Several strengths are also noteworthy. First, this was a large dataset from 2 multi-national, randomized, controlled clinical trials. Second, EXACT diary compliance was high. Together, this ensures excellent internal validity since data were collected completely and systematically. Finally, patients were largely representative of symptomatic trial patients in terms of gender, age, and maintenance treatment, with moderate to severe COPD and a history of at least one HCRU in the 12 months prior—making the results of this study applicable to similar COPD patient populations.
This study explored recovery patterns associated with symptom-defined exacerbations, and assessed the extent to which sustained events affect health status, lung function, and respiratory symptoms over a short 12-week period. Results suggest some patients have difficulty recovering from symptom-defined exacerbations, leading to a decline in health status and increased levels of breathlessness and chest symptoms that may represent an early signal of disease progression. Further study of patient treatment-seeking behaviors and the effects of baseline health status, recognition of symptom deterioration, and early treatment on symptom-defined exacerbation recovery and health outcomes is warranted.
The authors thank AstraZeneca for providing the two 3-month trial datasets (AZ 1 and AZ 2) used in these analyses. They also thank Drs. Heather Young, Naji Younes, and Kimberly Robien from George Washington University Milken Institute for Public Health for their comments on an earlier version of this paper in support of L. Murray’s PhD dissertation. The authors would also like to thank Ren Yu, MA, for programming support and Fritz Hamme for production support.

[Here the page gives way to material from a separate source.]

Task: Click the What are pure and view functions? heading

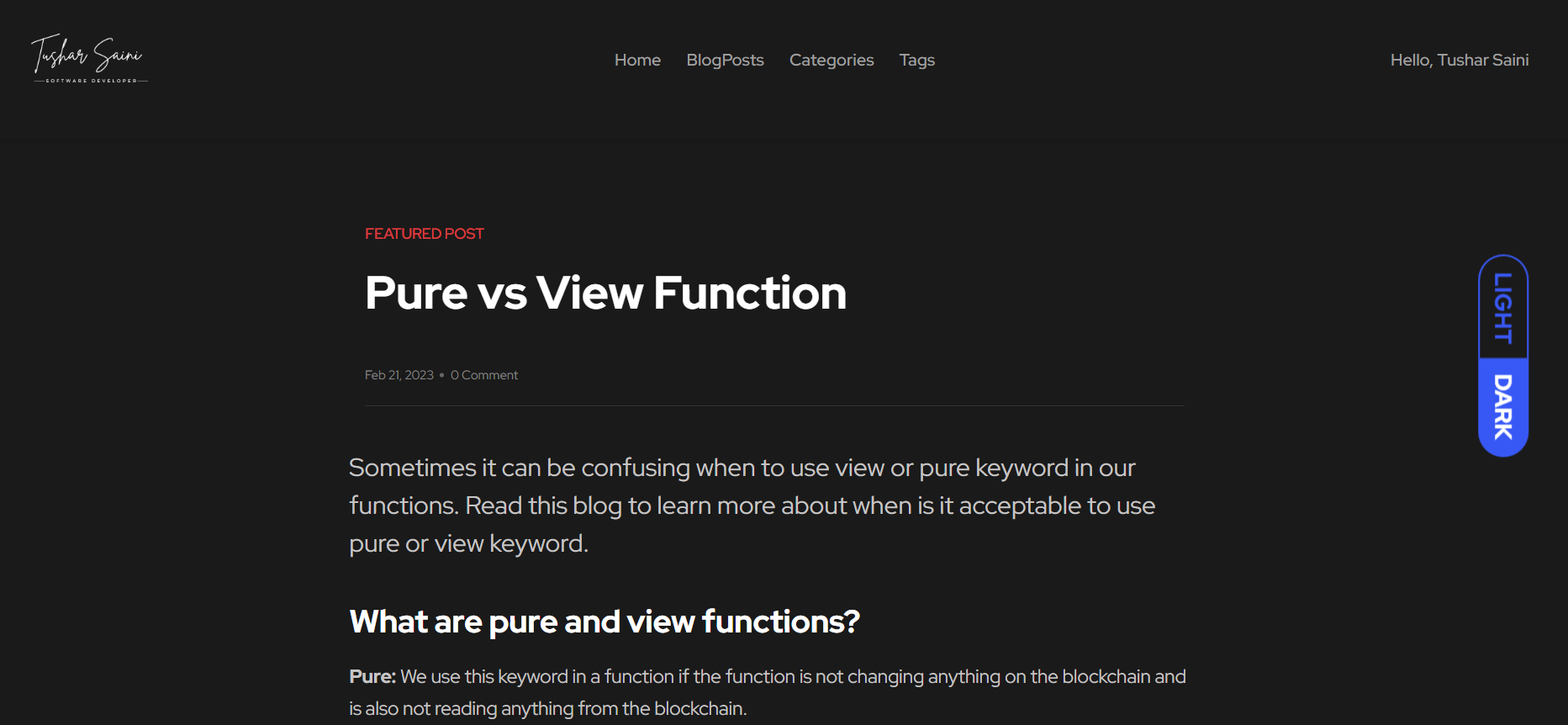Action: (604, 622)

Author Contributions: Each author contributed substantially to the research described in this paper, including contributions to the concept and design, analyses, and interpretation of the data. LT Murray and NK Leidy supervised acquisition of the databases, design and execution of the statistical analysis plans and drafting the manuscript. LT Murray revised the paper in response to co-author and referee comments. All authors reviewed and approved this version of the paper prior to submission.

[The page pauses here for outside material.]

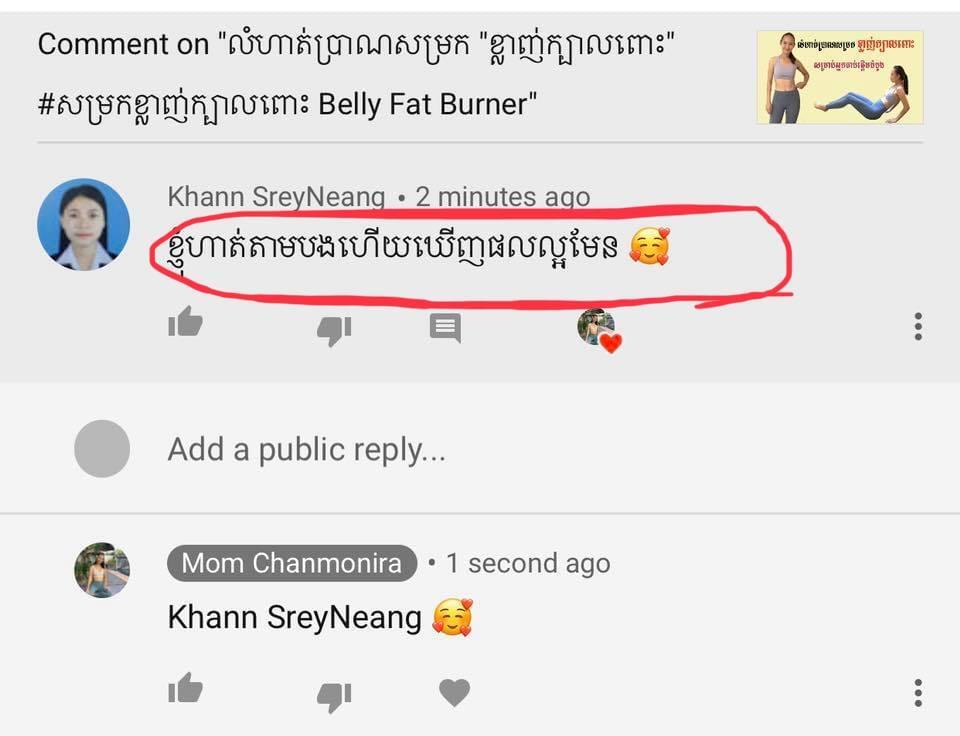Toggle creator heart on Khann SreyNeang's comment

(599, 331)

Data Statement: This study included data that have been previously presented. Efficacy analyses for each trial were presented separately by Kuna and colleagues22 and Vogelmeier and colleagues.23 These data were also used to evaluate the psychometric performance of the EXACT and E-RS tools and reported by Leidy and colleagues.14,33
Declaration of Interest
LT Murray and NK Leidy are employed by Evidera, which provides consulting and other research services to pharmaceutical, device, government and non-government organizations. As Evidera employees, they work with a variety of companies and organizations and are expressly prohibited from receiving any payment or honoraria directly from these organizations for services rendered.